Há muito tempo, a moda se alimenta de referências culturais. Tecidos, padrões, cortes e técnicas artesanais atravessam fronteiras e reaparecem nas passarelas e vitrines globais. Mas existe uma linha tênue entre inspiração e apropriação — e a recente polêmica entre a Adidas, o designer Willy Chavarría e a comunidade zapoteca de Oaxaca mostrou, mais uma vez, que essa linha não pode ser ignorada.
O lançamento do modelo Oaxaca Slip-On, inspirado nas tradicionais sandálias huarache, trouxe à tona uma ferida antiga: o uso de criações culturais sem reconhecimento, participação ou benefício para os seus verdadeiros autores. Não se trata apenas de “referenciar” uma estética. Trata-se de valorizar o trabalho manual, a história e a identidade de um povo que vê, recorrentemente, seu patrimônio transformado em produto de massa sem consentimento.
O pedido público de desculpas de Chavarría e da Adidas foi necessário, mas insuficiente se ficar apenas no campo simbólico.
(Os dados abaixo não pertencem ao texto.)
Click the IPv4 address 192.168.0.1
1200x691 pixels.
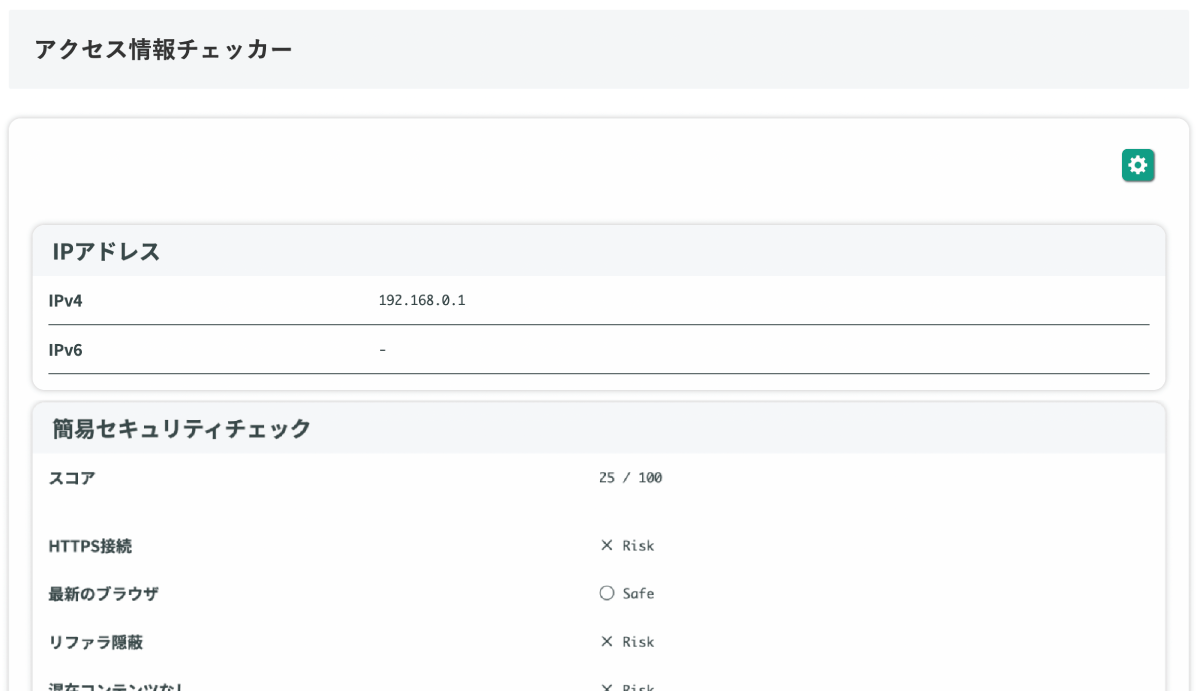point(423,299)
Reconhecer o erro é o primeiro passo; o segundo, e mais importante, é criar mecanismos de reparação e de colaboração genuína. Isso significa remunerar artesãos, incluir suas vozes nos processos criativos e construir relações comerciais que sejam justas e respeitosas.
O México, ao anunciar medidas para proteger legalmente as criações indígenas, sinaliza que não está disposto a assistir, passivamente, à diluição de seu patrimônio cultural. E esse posicionamento ecoa além de suas fronteiras. Em um mundo globalizado, onde uma ideia pode virar tendência em segundos, a responsabilidade ética das marcas precisa ser tão rápida quanto sua capacidade de produção.
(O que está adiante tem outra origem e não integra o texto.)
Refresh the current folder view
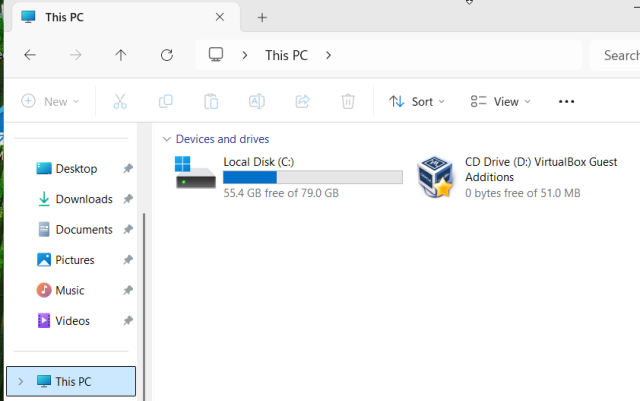The width and height of the screenshot is (640, 401). click(167, 55)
O caso da Adidas é um lembrete: a moda tem poder para amplificar culturas, mas também para apagá-las. Cabe aos criadores e empresas escolherem qual legado desejam deixar — o de quem extrai sem dar nada em troca ou o de quem transforma o sucesso em ponte para o respeito e a valorização.

Imagem enviada para a Wikipédia em inglês por Bobak Ha’Eri, CC BY 2.0 , CC BY 2.0, via Wikimedia Commons
O que aconteceu
Início de agosto de 2025 – A Adidas lança o modelo Oaxaca Slip-On, que combina a sola de um tênis moderno com a trama de couro trançado típica das sandálias huarache, feitas há séculos por artesãos zapotecas da comunidade de Villa Hidalgo Yalálag, em Oaxaca. Nenhuma referência à origem cultural é feita na divulgação oficial do produto.
7 e 8 de agosto – A presidente do México, Claudia Sheinbaum, e a ministra da Cultura, Alejandra Frausto Guerrero, acusam a Adidas de apropriação cultural. O Ministério da Cultura destaca que as huaraches não são apenas um produto estético, mas parte de um patrimônio vivo que merece respeito e proteção.
8 de agosto – A imprensa internacional repercute o caso. Jornalistas, líderes indígenas e ativistas culturais lembram que o México já enfrentou situações semelhantes com marcas como Zara, Carolina Herrera e Isabel Marant.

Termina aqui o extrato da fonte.